37 On the last day of the feast, the great day, Jesus stood up and cried out, “If anyone thirsts, let him come to me and drink. 38 Whoever believes in me, as the Scripture has said, ‘Out of his heart will flow rivers of living water.’” 39 Now this he said about the Spirit, whom those who believed in him were to receive, for as yet the Spirit had not been given, because Jesus was not yet glorified. (John 7:37-39, ESV)
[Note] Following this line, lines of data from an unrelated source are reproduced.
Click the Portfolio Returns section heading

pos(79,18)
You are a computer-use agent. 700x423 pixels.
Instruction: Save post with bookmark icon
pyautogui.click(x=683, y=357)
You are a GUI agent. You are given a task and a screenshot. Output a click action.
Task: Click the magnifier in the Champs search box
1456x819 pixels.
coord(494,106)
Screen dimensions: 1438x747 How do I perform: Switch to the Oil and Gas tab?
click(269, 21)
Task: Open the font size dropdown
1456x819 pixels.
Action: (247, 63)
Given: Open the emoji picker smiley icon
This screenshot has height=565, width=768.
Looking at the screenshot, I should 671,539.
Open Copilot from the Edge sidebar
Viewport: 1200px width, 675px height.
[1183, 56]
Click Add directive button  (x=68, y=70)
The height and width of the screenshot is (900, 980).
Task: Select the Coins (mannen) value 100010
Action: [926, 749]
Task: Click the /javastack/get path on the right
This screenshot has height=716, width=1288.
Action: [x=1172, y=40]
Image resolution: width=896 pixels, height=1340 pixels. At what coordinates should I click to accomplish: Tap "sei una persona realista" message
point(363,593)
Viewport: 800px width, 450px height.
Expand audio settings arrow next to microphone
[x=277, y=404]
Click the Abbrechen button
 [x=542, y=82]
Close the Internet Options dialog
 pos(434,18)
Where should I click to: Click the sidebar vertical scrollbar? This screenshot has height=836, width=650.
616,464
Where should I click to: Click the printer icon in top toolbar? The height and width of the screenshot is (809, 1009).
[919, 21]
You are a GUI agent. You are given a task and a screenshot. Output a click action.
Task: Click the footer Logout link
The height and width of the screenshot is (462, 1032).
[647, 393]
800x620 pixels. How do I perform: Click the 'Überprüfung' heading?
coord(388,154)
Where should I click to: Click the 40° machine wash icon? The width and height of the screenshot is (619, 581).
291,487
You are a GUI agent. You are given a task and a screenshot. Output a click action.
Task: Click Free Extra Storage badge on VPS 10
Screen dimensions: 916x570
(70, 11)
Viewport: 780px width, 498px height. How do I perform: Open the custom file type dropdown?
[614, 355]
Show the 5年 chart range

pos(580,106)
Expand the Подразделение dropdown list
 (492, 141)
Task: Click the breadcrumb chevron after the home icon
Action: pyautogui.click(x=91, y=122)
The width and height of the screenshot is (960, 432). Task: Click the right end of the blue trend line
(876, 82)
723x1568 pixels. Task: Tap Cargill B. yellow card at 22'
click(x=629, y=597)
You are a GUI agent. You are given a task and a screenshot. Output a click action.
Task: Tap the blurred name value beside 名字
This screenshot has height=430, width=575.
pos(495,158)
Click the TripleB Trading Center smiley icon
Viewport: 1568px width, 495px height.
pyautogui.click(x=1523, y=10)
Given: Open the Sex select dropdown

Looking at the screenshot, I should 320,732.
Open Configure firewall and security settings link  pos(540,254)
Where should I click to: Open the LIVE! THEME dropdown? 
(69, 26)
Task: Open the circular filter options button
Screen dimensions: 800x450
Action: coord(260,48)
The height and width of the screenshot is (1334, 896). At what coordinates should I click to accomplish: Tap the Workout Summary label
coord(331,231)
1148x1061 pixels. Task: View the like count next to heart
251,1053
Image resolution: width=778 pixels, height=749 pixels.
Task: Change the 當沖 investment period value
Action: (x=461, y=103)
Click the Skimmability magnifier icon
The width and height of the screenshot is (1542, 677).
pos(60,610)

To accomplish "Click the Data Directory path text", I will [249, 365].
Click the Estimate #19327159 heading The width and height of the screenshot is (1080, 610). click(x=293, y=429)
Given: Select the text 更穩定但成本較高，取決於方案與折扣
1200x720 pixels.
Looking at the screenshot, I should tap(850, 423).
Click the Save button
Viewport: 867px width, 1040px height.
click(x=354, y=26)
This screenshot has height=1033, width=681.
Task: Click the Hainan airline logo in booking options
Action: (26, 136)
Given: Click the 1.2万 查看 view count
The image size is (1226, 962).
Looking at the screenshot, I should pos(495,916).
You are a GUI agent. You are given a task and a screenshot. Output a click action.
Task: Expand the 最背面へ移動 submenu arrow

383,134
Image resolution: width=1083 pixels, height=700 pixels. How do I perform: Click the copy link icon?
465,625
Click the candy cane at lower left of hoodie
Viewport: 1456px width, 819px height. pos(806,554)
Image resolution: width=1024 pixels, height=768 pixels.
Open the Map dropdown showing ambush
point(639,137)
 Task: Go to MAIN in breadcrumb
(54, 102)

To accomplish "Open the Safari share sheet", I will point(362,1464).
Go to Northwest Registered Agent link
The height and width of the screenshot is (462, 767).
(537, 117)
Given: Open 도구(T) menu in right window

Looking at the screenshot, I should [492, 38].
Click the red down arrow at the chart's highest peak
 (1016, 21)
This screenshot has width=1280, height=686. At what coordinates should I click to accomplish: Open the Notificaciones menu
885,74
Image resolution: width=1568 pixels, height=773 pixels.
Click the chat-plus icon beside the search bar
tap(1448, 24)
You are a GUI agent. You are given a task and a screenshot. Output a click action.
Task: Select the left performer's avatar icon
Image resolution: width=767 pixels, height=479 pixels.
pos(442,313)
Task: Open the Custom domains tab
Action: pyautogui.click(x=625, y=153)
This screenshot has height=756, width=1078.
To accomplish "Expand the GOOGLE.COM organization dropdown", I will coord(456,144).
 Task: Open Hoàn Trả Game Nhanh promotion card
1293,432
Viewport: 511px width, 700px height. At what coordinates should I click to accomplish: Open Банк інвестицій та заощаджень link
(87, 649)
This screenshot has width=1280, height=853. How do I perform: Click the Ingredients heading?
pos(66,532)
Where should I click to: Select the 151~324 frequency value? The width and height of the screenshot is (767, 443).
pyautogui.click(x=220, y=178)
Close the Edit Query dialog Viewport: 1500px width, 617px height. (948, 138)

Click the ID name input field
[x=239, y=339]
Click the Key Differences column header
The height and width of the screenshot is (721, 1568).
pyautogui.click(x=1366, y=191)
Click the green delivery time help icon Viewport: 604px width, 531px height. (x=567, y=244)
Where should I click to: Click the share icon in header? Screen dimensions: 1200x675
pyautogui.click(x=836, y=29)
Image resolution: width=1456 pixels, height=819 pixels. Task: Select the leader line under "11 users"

The feast, as we learn at the outset of John 7, is the Feast of Booths or Tabernacles (in Hebrew, Sukkot). The seven-day feast, celebrated in the Fall, was a time both to remember God’s past provision for Israel in the wilderness and to praise God for the harvest that had just been gathered. Since late autumn usually brought a drought, this festival also was a time of corporate prayer that God would refresh the land and refill the cisterns by sending once again his life giving rain.

This context helps us understand why a water bearing ceremony was central to Sukkot. Each day of the feast, priests would use a golden pitcher to draw water from Jerusalem’s Pool of Siloam. They would then bring the water to the Temple where it would be mixed with wine and poured out on the altar as a drink offering. This ceremony was accompanied by joyful music, dancing, and huge public celebrations, a fulfillment of Isaiah 12:3, “With joy you will draw water from the wells of salvation.”.

Earlier in John’s gospel, Jesus had told the Samaritan woman at the well, “Everyone who drinks of this [well] water will be thirsty again, 14 but whoever drinks of the water that I will give him will never be thirsty again. The water that I will give him will become in him a spring of water welling up to eternal life” (John 4:13-14). Now, at the Feast of Booths, he plainly tells his disciples that the living water he had promised was the gift of the Holy Spirit.

In these few words, spoken on the last day of the feast, Jesus laid a foundation that later would help his disciples understand the Holy Spirit’s connection to his own person and work. In the moment, Jesus’ first disciples couldn’t fully grasp the meaning of his words. But once he was “glorified,” John’s term for Jesus’ crucifixion and resurrection, the Spirit would be poured out in all his fullness. That outpouring wouldn’t end with the disciples in Jerusalem on the first Christian Pentecost. Those disciples would themselves become conduits through whom rivers of living water would continue to flow.

Today, you and I are Jesus’ disciples. One of our responsibilities is to continue to let the presence and the power, the goodness and the blessings, of God’s Holy Spirit flow through us and thereby nurture and nourish a dry and weary land.

Quick, what’s the first image that comes to you mind when you read the words “Holy Spirit?”